## What you have to do
Retyping each entry exactly is the whole task.

## Supplied data
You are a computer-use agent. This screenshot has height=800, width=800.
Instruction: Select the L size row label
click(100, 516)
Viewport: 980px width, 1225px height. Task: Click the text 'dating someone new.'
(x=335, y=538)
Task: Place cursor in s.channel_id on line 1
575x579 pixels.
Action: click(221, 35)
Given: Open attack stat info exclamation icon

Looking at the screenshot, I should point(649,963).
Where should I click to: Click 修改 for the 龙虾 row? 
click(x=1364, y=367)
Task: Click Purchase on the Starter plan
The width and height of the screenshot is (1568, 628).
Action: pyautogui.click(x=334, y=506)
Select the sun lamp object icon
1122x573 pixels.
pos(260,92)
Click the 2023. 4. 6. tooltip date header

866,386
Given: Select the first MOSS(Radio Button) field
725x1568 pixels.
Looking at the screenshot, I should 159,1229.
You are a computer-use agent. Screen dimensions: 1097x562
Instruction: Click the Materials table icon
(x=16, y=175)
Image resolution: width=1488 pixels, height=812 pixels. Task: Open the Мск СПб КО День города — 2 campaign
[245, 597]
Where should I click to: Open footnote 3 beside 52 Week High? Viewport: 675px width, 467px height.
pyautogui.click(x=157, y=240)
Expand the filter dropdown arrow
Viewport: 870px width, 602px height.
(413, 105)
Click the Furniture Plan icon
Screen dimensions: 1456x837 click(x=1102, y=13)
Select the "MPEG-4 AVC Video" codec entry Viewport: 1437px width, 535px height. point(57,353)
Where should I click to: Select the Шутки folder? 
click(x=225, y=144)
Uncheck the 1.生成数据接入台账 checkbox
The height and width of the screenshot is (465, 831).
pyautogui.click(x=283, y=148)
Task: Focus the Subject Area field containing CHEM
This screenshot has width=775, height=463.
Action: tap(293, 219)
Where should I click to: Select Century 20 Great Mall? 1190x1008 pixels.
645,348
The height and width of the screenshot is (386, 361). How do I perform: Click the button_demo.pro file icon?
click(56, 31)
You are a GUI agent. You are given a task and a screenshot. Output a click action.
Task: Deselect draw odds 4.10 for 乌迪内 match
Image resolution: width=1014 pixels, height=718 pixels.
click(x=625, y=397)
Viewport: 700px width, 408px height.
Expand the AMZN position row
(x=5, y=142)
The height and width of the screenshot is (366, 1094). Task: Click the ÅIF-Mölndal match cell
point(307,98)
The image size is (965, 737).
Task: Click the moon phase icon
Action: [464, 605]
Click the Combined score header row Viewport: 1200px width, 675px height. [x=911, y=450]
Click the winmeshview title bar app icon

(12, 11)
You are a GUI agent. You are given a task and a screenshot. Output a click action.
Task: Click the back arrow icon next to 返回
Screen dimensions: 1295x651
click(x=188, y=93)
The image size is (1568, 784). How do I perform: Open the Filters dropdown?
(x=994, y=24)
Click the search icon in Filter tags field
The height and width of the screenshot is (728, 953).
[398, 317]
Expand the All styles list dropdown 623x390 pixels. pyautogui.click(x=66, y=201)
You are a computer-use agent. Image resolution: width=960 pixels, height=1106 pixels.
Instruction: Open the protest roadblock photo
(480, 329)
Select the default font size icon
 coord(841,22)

## Task result
You are a computer-use agent. This screenshot has height=800, width=800.
Instruction: Select the L size row label
click(100, 516)
Viewport: 980px width, 1225px height. Task: Click the text 'dating someone new.'
(x=335, y=538)
Task: Place cursor in s.channel_id on line 1
575x579 pixels.
Action: click(221, 35)
Given: Open attack stat info exclamation icon

Looking at the screenshot, I should point(649,963).
Where should I click to: Click 修改 for the 龙虾 row? 
click(x=1364, y=367)
Task: Click Purchase on the Starter plan
The width and height of the screenshot is (1568, 628).
Action: pyautogui.click(x=334, y=506)
Select the sun lamp object icon
1122x573 pixels.
pos(260,92)
Click the 2023. 4. 6. tooltip date header

866,386
Given: Select the first MOSS(Radio Button) field
725x1568 pixels.
Looking at the screenshot, I should 159,1229.
You are a computer-use agent. Screen dimensions: 1097x562
Instruction: Click the Materials table icon
(x=16, y=175)
Image resolution: width=1488 pixels, height=812 pixels. Task: Open the Мск СПб КО День города — 2 campaign
[245, 597]
Where should I click to: Open footnote 3 beside 52 Week High? Viewport: 675px width, 467px height.
pyautogui.click(x=157, y=240)
Expand the filter dropdown arrow
Viewport: 870px width, 602px height.
(413, 105)
Click the Furniture Plan icon
Screen dimensions: 1456x837 click(x=1102, y=13)
Select the "MPEG-4 AVC Video" codec entry Viewport: 1437px width, 535px height. point(57,353)
Where should I click to: Select the Шутки folder? 
click(x=225, y=144)
Uncheck the 1.生成数据接入台账 checkbox
The height and width of the screenshot is (465, 831).
pyautogui.click(x=283, y=148)
Task: Focus the Subject Area field containing CHEM
This screenshot has width=775, height=463.
Action: tap(293, 219)
Where should I click to: Select Century 20 Great Mall? 1190x1008 pixels.
645,348
The height and width of the screenshot is (386, 361). How do I perform: Click the button_demo.pro file icon?
click(56, 31)
You are a GUI agent. You are given a task and a screenshot. Output a click action.
Task: Deselect draw odds 4.10 for 乌迪内 match
Image resolution: width=1014 pixels, height=718 pixels.
click(x=625, y=397)
Viewport: 700px width, 408px height.
Expand the AMZN position row
(x=5, y=142)
The height and width of the screenshot is (366, 1094). Task: Click the ÅIF-Mölndal match cell
point(307,98)
The image size is (965, 737).
Task: Click the moon phase icon
Action: [464, 605]
Click the Combined score header row Viewport: 1200px width, 675px height. [x=911, y=450]
Click the winmeshview title bar app icon

(12, 11)
You are a GUI agent. You are given a task and a screenshot. Output a click action.
Task: Click the back arrow icon next to 返回
Screen dimensions: 1295x651
click(x=188, y=93)
The image size is (1568, 784). How do I perform: Open the Filters dropdown?
(x=994, y=24)
Click the search icon in Filter tags field
The height and width of the screenshot is (728, 953).
[398, 317]
Expand the All styles list dropdown 623x390 pixels. pyautogui.click(x=66, y=201)
You are a computer-use agent. Image resolution: width=960 pixels, height=1106 pixels.
Instruction: Open the protest roadblock photo
(480, 329)
Select the default font size icon
 coord(841,22)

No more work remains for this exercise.